Task description: Would you return every entry, exactly as it is written?

((

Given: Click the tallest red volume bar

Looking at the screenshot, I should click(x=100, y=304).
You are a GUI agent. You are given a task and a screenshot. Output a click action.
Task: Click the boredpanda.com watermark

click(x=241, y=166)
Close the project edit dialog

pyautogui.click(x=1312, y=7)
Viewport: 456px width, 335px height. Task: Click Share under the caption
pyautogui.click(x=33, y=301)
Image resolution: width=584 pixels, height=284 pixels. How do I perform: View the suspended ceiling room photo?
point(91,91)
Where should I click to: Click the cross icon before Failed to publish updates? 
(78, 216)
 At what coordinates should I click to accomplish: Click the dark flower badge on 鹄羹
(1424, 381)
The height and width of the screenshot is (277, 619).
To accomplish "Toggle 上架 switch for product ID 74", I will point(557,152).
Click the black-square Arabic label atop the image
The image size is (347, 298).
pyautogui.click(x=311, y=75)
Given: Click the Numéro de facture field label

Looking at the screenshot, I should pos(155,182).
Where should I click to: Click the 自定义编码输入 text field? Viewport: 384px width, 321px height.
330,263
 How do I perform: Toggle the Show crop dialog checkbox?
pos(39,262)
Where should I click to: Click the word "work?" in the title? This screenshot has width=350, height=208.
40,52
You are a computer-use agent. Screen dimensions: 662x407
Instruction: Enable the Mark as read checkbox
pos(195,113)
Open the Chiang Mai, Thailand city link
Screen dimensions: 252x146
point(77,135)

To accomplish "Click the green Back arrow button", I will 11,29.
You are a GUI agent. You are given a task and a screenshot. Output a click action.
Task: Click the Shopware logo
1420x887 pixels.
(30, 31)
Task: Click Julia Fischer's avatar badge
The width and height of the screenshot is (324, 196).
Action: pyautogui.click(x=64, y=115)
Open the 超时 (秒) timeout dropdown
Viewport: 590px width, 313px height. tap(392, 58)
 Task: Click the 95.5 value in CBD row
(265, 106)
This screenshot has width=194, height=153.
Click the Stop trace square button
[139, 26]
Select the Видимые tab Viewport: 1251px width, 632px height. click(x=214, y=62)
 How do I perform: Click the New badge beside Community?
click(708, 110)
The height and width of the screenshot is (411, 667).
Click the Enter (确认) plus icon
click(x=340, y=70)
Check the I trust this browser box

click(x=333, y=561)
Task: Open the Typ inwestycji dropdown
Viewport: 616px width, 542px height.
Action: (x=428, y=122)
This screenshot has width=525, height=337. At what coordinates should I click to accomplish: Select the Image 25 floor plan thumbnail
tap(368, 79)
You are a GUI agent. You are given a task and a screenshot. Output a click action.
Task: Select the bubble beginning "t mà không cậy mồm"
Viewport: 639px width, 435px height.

))

Written reply:
Given: Click the tallest red volume bar

Looking at the screenshot, I should click(x=100, y=304).
You are a GUI agent. You are given a task and a screenshot. Output a click action.
Task: Click the boredpanda.com watermark

click(x=241, y=166)
Close the project edit dialog

pyautogui.click(x=1312, y=7)
Viewport: 456px width, 335px height. Task: Click Share under the caption
pyautogui.click(x=33, y=301)
Image resolution: width=584 pixels, height=284 pixels. How do I perform: View the suspended ceiling room photo?
point(91,91)
Where should I click to: Click the cross icon before Failed to publish updates? 
(78, 216)
 At what coordinates should I click to accomplish: Click the dark flower badge on 鹄羹
(1424, 381)
The height and width of the screenshot is (277, 619).
To accomplish "Toggle 上架 switch for product ID 74", I will point(557,152).
Click the black-square Arabic label atop the image
The image size is (347, 298).
pyautogui.click(x=311, y=75)
Given: Click the Numéro de facture field label

Looking at the screenshot, I should pos(155,182).
Where should I click to: Click the 自定义编码输入 text field? Viewport: 384px width, 321px height.
330,263
 How do I perform: Toggle the Show crop dialog checkbox?
pos(39,262)
Where should I click to: Click the word "work?" in the title? This screenshot has width=350, height=208.
40,52
You are a computer-use agent. Screen dimensions: 662x407
Instruction: Enable the Mark as read checkbox
pos(195,113)
Open the Chiang Mai, Thailand city link
Screen dimensions: 252x146
point(77,135)

To accomplish "Click the green Back arrow button", I will 11,29.
You are a GUI agent. You are given a task and a screenshot. Output a click action.
Task: Click the Shopware logo
1420x887 pixels.
(30, 31)
Task: Click Julia Fischer's avatar badge
The width and height of the screenshot is (324, 196).
Action: pyautogui.click(x=64, y=115)
Open the 超时 (秒) timeout dropdown
Viewport: 590px width, 313px height. tap(392, 58)
 Task: Click the 95.5 value in CBD row
(265, 106)
This screenshot has width=194, height=153.
Click the Stop trace square button
[139, 26]
Select the Видимые tab Viewport: 1251px width, 632px height. click(x=214, y=62)
 How do I perform: Click the New badge beside Community?
click(708, 110)
The height and width of the screenshot is (411, 667).
Click the Enter (确认) plus icon
click(x=340, y=70)
Check the I trust this browser box

click(x=333, y=561)
Task: Open the Typ inwestycji dropdown
Viewport: 616px width, 542px height.
Action: (x=428, y=122)
This screenshot has width=525, height=337. At what coordinates should I click to accomplish: Select the Image 25 floor plan thumbnail
tap(368, 79)
You are a GUI agent. You are given a task and a screenshot. Output a click action.
Task: Select the bubble beginning "t mà không cậy mồm"
Viewport: 639px width, 435px height.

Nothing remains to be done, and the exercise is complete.